Les animateurs du périscolaire à Paris ne décolèrent pas. Ils sont de nouveau appelés à manifester ce mardi pour demander « des centaines de recrutements » dans un secteur en « sous-effectif chronique » – ils sont actuellement 14 000 dans la capitale – et dénoncer un « climat de suspicion généralisée » lié au scandale des violences sexuelles.
Des revendications sans réponse concrète
L’intersyndicale de la filière (Unsa, Supap-FSU, CFDT, CGT, FO, UCP, CFTC) déplore n’avoir obtenu, à ce jour, « aucune réponse concrète » à ses revendications. Pourtant, les syndicats avaient été auditionnés par le nouveau maire PS de Paris, Emmanuel Grégoire, le 1er juin, dans la foulée de la journée de grève et de manifestation du 19 mai qui avait perturbé près de 400 écoles, selon les organisateurs.
Une mobilisation attendue de même ampleur
Les syndicats s’attendent à une mobilisation « de la même ampleur » que celle du 19 mai, où « entre 1 500 et 2 000 agents » avaient défilé entre la Direction des affaires scolaires (Dasco) et l’Hôtel de ville. Le parcours sera le même, alors que s’ouvre le Conseil de Paris de juin. « Emmanuel Grégoire veut gagner du temps en renvoyant tout à la fin de la convention citoyenne » sur la protection et les temps de l’enfant, dont les conclusions doivent être rendues le 22 juin, a déploré auprès de l’AFP Alexandre Herzog, de la CGT.
Des centaines de recrutements nécessaires
Les syndicats, qui appellent aussi depuis une semaine les agents à faire grève sur le temps de l’interclasse, demandent « des centaines de recrutements » dans les 620 écoles publiques de la capitale. « L’immense majorité des collègues suspendus après avoir fait l’objet d’un signalement, ou tout simplement virés, ne sont pas remplacés », souligne Alexandre Herzog.
L’application du principe de précaution
Depuis début 2026, 132 animateurs ont été suspendus, dont 52 pour « suspicions de violences sexuelles ou sexistes », a annoncé la semaine dernière Emmanuel Grégoire, sans préciser les motifs de suspension pour les 80 autres.
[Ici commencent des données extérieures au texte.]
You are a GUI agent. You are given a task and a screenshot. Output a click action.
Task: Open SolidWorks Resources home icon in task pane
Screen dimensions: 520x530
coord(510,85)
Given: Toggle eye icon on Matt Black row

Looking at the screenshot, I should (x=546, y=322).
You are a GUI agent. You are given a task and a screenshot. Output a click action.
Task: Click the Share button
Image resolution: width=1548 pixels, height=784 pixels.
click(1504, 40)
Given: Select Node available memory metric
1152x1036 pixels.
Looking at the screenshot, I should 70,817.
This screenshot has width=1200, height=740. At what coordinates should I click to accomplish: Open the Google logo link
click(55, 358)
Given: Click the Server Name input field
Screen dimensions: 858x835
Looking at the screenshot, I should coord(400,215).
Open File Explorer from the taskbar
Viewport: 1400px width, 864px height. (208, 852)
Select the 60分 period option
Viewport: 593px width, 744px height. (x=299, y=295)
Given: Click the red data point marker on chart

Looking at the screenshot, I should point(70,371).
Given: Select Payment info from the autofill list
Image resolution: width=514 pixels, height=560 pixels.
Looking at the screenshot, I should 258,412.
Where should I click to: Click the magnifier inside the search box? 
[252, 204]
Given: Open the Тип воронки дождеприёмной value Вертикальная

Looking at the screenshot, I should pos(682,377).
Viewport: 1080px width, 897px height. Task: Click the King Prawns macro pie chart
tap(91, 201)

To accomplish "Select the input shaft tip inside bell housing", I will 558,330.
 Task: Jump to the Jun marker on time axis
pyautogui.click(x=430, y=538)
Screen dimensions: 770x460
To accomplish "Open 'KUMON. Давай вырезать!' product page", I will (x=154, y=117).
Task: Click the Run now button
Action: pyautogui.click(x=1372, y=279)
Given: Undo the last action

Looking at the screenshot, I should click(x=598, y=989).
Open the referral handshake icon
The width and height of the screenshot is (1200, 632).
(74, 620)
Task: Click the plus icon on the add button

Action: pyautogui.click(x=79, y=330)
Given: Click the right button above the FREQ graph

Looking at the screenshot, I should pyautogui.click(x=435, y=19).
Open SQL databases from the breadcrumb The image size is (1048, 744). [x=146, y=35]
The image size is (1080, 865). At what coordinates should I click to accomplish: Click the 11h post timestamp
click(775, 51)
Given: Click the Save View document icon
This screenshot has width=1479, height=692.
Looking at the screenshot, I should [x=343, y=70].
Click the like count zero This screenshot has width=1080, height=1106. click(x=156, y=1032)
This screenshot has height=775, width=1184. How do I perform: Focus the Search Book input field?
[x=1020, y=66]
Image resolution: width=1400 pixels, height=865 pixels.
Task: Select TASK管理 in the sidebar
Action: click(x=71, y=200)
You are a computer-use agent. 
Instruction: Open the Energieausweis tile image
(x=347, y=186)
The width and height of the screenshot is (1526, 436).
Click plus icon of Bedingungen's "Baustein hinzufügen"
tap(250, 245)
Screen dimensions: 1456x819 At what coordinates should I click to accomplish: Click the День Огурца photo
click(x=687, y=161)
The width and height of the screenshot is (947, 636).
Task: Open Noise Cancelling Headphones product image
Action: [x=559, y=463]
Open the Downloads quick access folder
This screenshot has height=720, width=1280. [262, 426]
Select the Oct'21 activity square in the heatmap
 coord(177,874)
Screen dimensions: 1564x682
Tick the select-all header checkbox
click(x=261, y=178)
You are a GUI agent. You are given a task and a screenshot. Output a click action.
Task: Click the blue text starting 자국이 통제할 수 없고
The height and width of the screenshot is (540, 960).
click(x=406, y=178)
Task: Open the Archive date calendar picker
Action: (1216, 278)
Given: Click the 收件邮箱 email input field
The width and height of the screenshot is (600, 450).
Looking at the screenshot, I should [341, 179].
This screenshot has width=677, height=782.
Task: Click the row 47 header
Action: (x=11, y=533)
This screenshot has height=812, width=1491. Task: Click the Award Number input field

Le tribunal correctionnel de Paris doit rendre, par ailleurs, ce mardi, son jugement à l’encontre d’un animateur qui a comparu fin mai pour agressions sexuelles sur des enfants d’une école maternelle.
Déplorant le climat de « défiance généralisée », sans distinction entre les violences sexuelles et les violences éducatives dites ordinaires, le responsable syndical témoigne : « des collègues sont virés du jour au lendemain pour avoir attrapé un enfant par le bras, ou pour des comportements inadaptés qui relèvent de la formation, voire de la sanction administrative ».
« Nous savons que des suspensions abusives et expéditives ont eu lieu et nous le déplorons », a réagi auprès de l’AFP Anne, du collectif SOS Périscolaire, tout en soulignant défendre dans l’immédiat « le principe de précaution » prôné par la ville « avec la règle du 1 signalement = 1 suspension ».